Warta

Wakil Rais ‘Aam PBNU: Hijrah Sesungguhnya Meninggalkan Perbuatan Tidak Baik Menuju Baik

Sabtu, 13 Juli 2024 | 07:55 WIB

Wakil Rais ‘Aam PBNU: Hijrah Sesungguhnya Meninggalkan Perbuatan Tidak Baik Menuju Baik

Wakil Rais Aam PBNU, KH Afifuddin Muhajir (Foto: NU Online/ Suwitno)

Jakarta, NU Online Lampung

Wakil Rais ‘Aam Pengurus Besar Nahdlatul Ulama (PBNU), KH Afifuddin Muhajir mengatakan, hijrah yang sesungguhnya adalah meninggalkan sesuatu yang tidak baik menuju yang baik, dari sesuatu yang kurang baik menjadi lebih baik lagi. Nabi bersabda setelah penaklukan Makkah tidak ada hijrah yang sesungguhnya.


Hal tersebut disampaikan ketika menjelaskan spirit Muharram sebagai bulan hijrah. Hijrah yang dimaksud adalah perpindahan ialah ketika Nabi Muhammad saw bersama para sahabat dari Makkah ke Madinah. 


“Adapun perintah hijrah tersebut dilakukan, lantaran Makkah bukanlah tempat yang kondusif untuk menjalankan dakwah Islam pada saat itu. Islam memerlukan negara untuk penyebaran agama dan pelaksanaan syariatnya, sementara di Makkah sudah ada pemerintahan,” ujarnya dilansir dari NU Online.

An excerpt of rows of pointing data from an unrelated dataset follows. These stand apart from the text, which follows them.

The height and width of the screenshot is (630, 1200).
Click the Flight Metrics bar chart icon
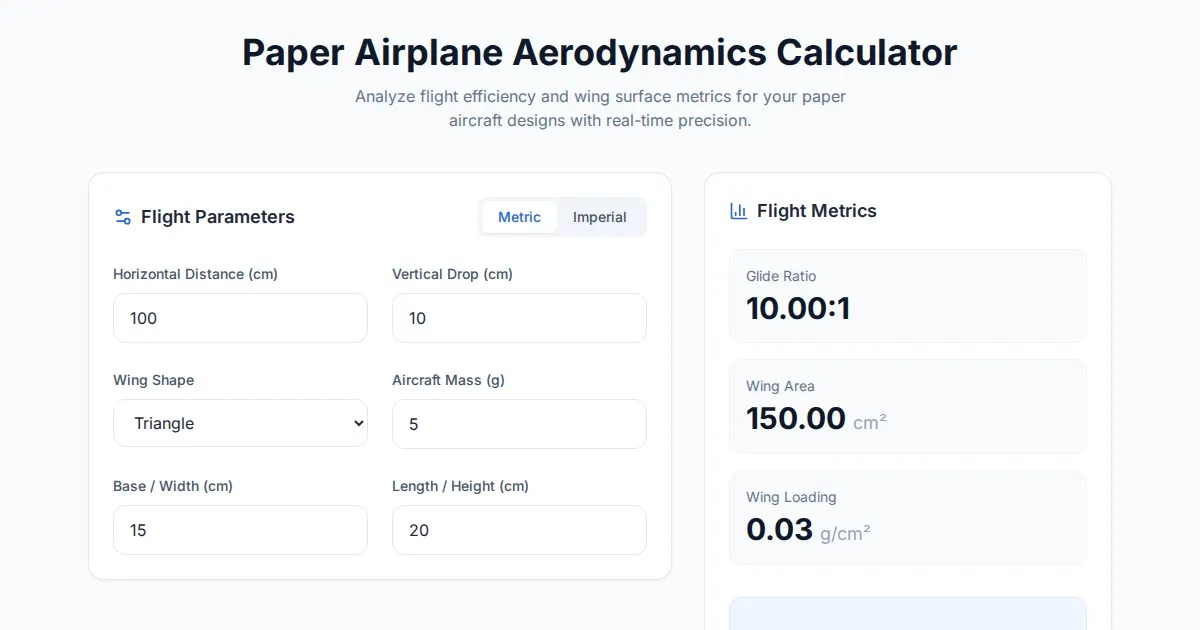(x=739, y=211)
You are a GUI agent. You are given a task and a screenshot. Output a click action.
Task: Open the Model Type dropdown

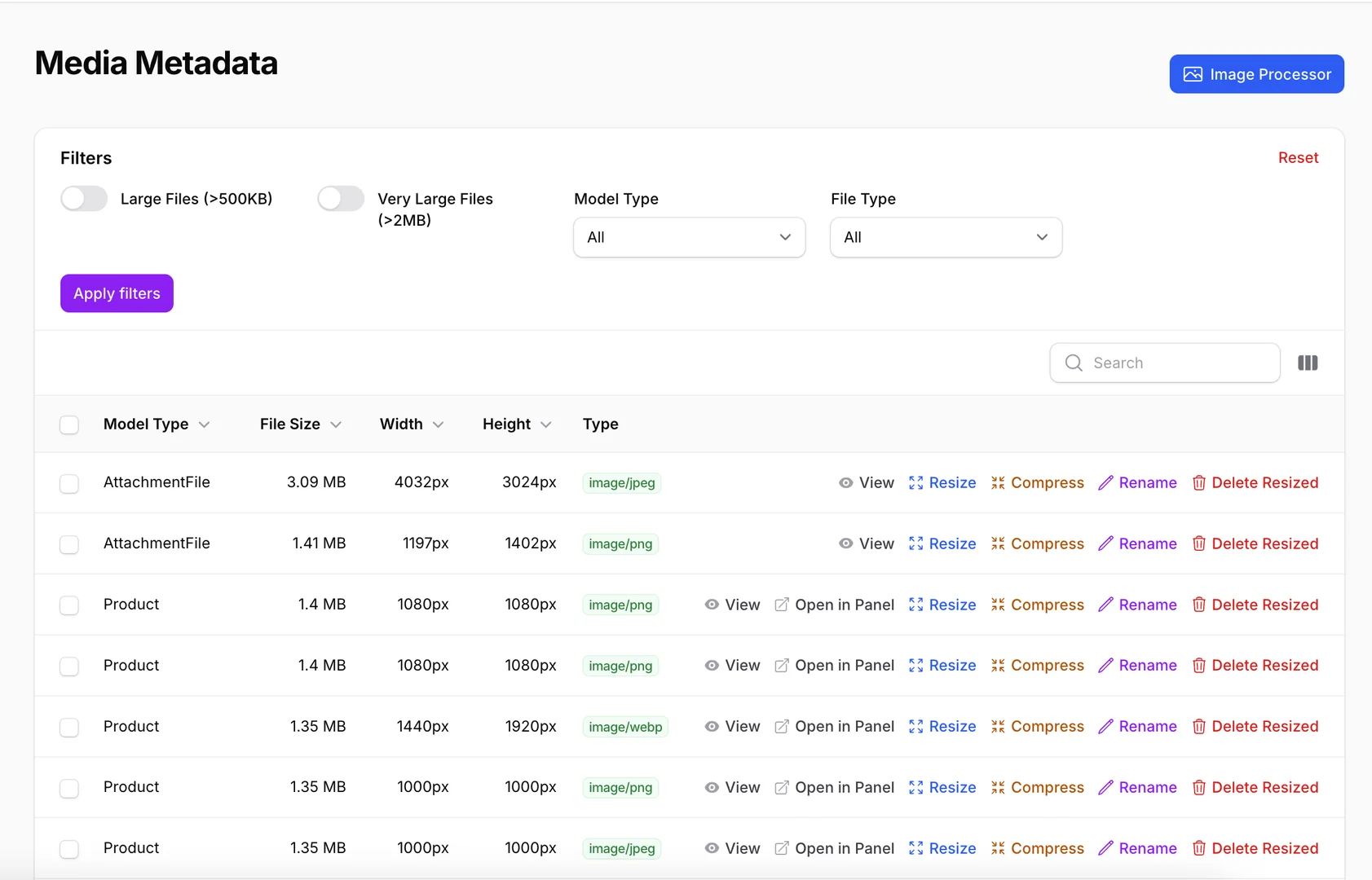coord(689,237)
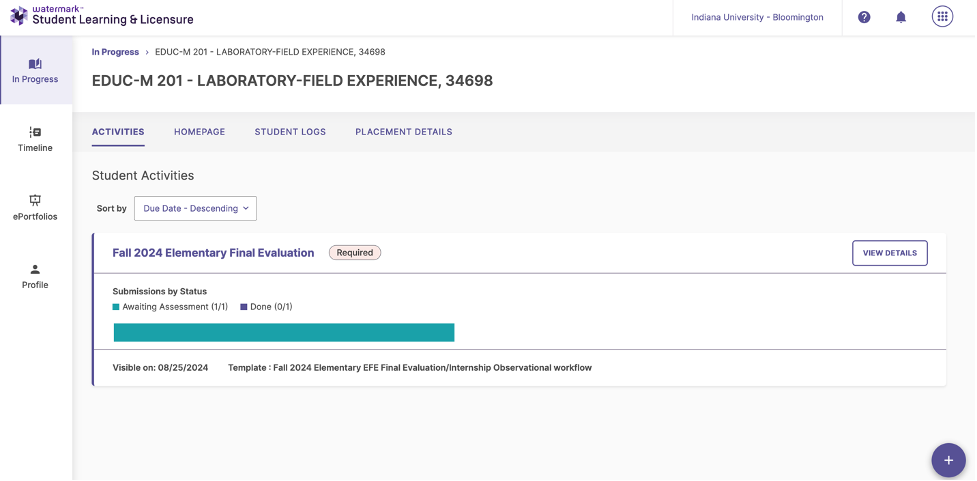The width and height of the screenshot is (977, 481).
Task: Open Timeline from the sidebar icon
Action: click(35, 132)
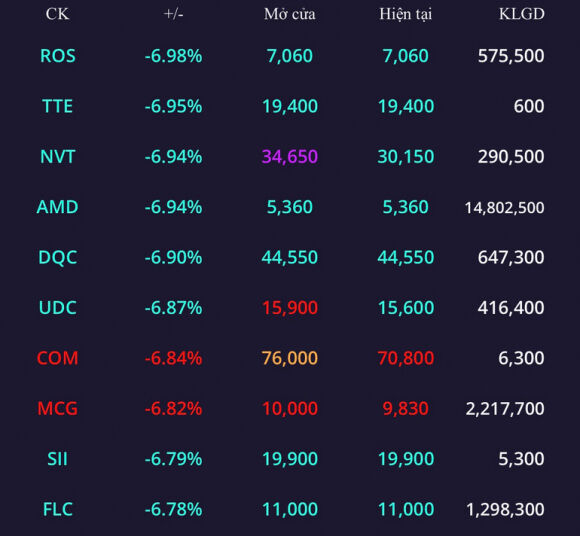Open the TTE stock symbol

coord(58,107)
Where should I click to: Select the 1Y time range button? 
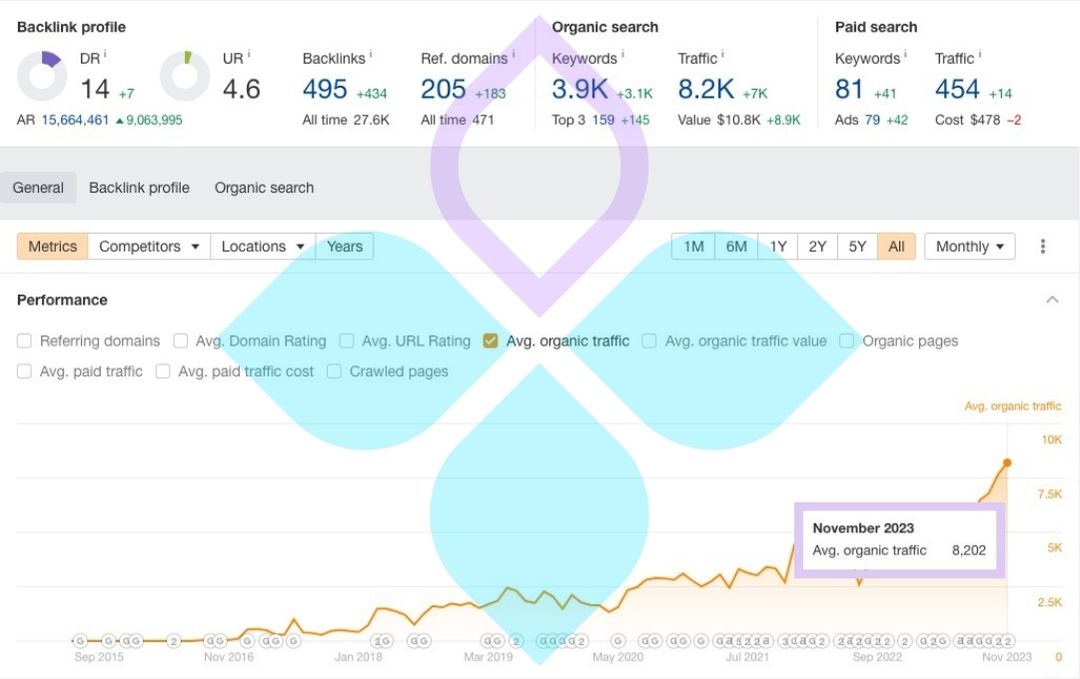(x=778, y=247)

Rasulullah saw tidak ingin menjadi pemberontak di Makkah. Oleh karena itu, ada instruksi dari Allah swt untuk hijrah meninggalkan kota Makkah menuju Madinah. Kiai Afif juga menjelaskan bahwa perang yang diizinkan oleh Allah swt pada masa itu adalah untuk mempertahankan negara.


“Pada awalnya, perang sangat dilarang oleh Allah. Nabi berkali-kali minta izin untuk menghadapi musuh-musuhnya yang sudah sangat zalim, tetapi selalu diminta untuk bersabar. Kemudian setelah Nabi hijrah dari Makkah ke Madinah, barulah ada izin untuk melakukan perlawanan terhadap kekejaman itu,” paparnya. 


Menurut para ulama, lanjutnya, perang yang terpaksa dan diizinkan oleh Allah swt adalah untuk mempertahankan negara, bukan untuk menciptakan sesuatu yang belum ada. 


“Dengan adanya negara yang baru dibentuk oleh Nabi, Islam dengan cepat menjadi kokoh dan tersebar. Orang-orang mengakui kesuksesan Nabi, sehingga mampu mengubah dunia dalam waktu yang sangat singkat,” katanya. 


Nabi Muhammad saw menjalankan dakwah Islamiyah selama 22 tahun, 2 bulan, dan 22 hari. Meskipun hijrah fisik seperti yang dilakukan Nabi Muhammad saw sudah tidak ada, esensi dan substansinya masih relevan.